> [TASK REQUIREMENTS]: What you give back should match the records word for word.

> [Collected data entries]:
---
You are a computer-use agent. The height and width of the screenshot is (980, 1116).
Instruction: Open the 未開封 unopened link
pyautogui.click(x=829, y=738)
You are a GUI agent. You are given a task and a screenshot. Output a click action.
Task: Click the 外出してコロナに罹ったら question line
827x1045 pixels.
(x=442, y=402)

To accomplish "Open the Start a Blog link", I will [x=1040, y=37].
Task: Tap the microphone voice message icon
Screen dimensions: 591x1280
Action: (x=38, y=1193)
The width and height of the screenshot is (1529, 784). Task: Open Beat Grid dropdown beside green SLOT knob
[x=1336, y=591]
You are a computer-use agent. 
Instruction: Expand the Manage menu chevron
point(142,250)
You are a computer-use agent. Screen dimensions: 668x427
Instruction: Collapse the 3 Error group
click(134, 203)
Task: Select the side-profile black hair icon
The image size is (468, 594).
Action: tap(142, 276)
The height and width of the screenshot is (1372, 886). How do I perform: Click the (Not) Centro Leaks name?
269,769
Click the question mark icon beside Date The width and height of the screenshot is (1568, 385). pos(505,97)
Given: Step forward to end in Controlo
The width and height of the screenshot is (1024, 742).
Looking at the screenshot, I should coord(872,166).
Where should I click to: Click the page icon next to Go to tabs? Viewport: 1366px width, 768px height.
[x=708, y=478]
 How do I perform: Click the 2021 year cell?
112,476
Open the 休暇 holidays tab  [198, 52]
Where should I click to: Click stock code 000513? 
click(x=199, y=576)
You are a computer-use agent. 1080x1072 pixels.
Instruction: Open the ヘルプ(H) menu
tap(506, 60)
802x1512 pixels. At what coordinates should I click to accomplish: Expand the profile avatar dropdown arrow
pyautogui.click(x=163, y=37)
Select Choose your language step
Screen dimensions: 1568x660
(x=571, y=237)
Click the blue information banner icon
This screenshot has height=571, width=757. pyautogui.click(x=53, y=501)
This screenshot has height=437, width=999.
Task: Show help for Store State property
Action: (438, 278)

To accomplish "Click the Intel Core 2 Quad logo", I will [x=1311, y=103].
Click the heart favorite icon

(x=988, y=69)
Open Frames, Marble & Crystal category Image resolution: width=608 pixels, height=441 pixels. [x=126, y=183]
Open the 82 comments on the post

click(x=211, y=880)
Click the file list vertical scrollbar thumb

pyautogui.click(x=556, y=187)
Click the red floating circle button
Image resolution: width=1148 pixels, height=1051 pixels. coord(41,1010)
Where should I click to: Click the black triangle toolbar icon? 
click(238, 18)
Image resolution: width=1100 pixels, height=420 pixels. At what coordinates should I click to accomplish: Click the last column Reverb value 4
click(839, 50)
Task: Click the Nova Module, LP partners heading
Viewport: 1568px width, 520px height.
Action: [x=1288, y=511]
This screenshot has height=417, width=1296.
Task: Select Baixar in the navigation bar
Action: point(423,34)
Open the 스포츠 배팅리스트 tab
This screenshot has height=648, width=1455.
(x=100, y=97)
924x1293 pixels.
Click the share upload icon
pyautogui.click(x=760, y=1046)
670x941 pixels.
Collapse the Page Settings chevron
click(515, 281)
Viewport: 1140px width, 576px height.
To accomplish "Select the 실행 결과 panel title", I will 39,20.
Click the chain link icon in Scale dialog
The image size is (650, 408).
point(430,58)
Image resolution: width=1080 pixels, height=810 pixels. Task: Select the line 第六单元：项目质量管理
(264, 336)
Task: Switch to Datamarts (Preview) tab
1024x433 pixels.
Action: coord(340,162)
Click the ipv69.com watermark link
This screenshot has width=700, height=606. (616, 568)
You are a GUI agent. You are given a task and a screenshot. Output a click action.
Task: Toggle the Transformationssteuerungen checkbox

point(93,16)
---
> [ANSWER FOR THIS EXERCISE]:
You are a computer-use agent. The height and width of the screenshot is (980, 1116).
Instruction: Open the 未開封 unopened link
pyautogui.click(x=829, y=738)
You are a GUI agent. You are given a task and a screenshot. Output a click action.
Task: Click the 外出してコロナに罹ったら question line
827x1045 pixels.
(x=442, y=402)

To accomplish "Open the Start a Blog link", I will [x=1040, y=37].
Task: Tap the microphone voice message icon
Screen dimensions: 591x1280
Action: (x=38, y=1193)
The width and height of the screenshot is (1529, 784). Task: Open Beat Grid dropdown beside green SLOT knob
[x=1336, y=591]
You are a computer-use agent. 
Instruction: Expand the Manage menu chevron
point(142,250)
You are a computer-use agent. Screen dimensions: 668x427
Instruction: Collapse the 3 Error group
click(134, 203)
Task: Select the side-profile black hair icon
The image size is (468, 594).
Action: tap(142, 276)
The height and width of the screenshot is (1372, 886). How do I perform: Click the (Not) Centro Leaks name?
269,769
Click the question mark icon beside Date The width and height of the screenshot is (1568, 385). pos(505,97)
Given: Step forward to end in Controlo
The width and height of the screenshot is (1024, 742).
Looking at the screenshot, I should coord(872,166).
Where should I click to: Click the page icon next to Go to tabs? Viewport: 1366px width, 768px height.
[x=708, y=478]
 How do I perform: Click the 2021 year cell?
112,476
Open the 休暇 holidays tab  [198, 52]
Where should I click to: Click stock code 000513? 
click(x=199, y=576)
You are a computer-use agent. 1080x1072 pixels.
Instruction: Open the ヘルプ(H) menu
tap(506, 60)
802x1512 pixels. At what coordinates should I click to accomplish: Expand the profile avatar dropdown arrow
pyautogui.click(x=163, y=37)
Select Choose your language step
Screen dimensions: 1568x660
(x=571, y=237)
Click the blue information banner icon
This screenshot has height=571, width=757. pyautogui.click(x=53, y=501)
This screenshot has height=437, width=999.
Task: Show help for Store State property
Action: (438, 278)

To accomplish "Click the Intel Core 2 Quad logo", I will [x=1311, y=103].
Click the heart favorite icon

(x=988, y=69)
Open Frames, Marble & Crystal category Image resolution: width=608 pixels, height=441 pixels. [x=126, y=183]
Open the 82 comments on the post

click(x=211, y=880)
Click the file list vertical scrollbar thumb

pyautogui.click(x=556, y=187)
Click the red floating circle button
Image resolution: width=1148 pixels, height=1051 pixels. coord(41,1010)
Where should I click to: Click the black triangle toolbar icon? 
click(238, 18)
Image resolution: width=1100 pixels, height=420 pixels. At what coordinates should I click to accomplish: Click the last column Reverb value 4
click(839, 50)
Task: Click the Nova Module, LP partners heading
Viewport: 1568px width, 520px height.
Action: [x=1288, y=511]
This screenshot has height=417, width=1296.
Task: Select Baixar in the navigation bar
Action: point(423,34)
Open the 스포츠 배팅리스트 tab
This screenshot has height=648, width=1455.
(x=100, y=97)
924x1293 pixels.
Click the share upload icon
pyautogui.click(x=760, y=1046)
670x941 pixels.
Collapse the Page Settings chevron
click(515, 281)
Viewport: 1140px width, 576px height.
To accomplish "Select the 실행 결과 panel title", I will 39,20.
Click the chain link icon in Scale dialog
The image size is (650, 408).
point(430,58)
Image resolution: width=1080 pixels, height=810 pixels. Task: Select the line 第六单元：项目质量管理
(264, 336)
Task: Switch to Datamarts (Preview) tab
1024x433 pixels.
Action: coord(340,162)
Click the ipv69.com watermark link
This screenshot has width=700, height=606. (616, 568)
You are a GUI agent. You are given a task and a screenshot. Output a click action.
Task: Toggle the Transformationssteuerungen checkbox

point(93,16)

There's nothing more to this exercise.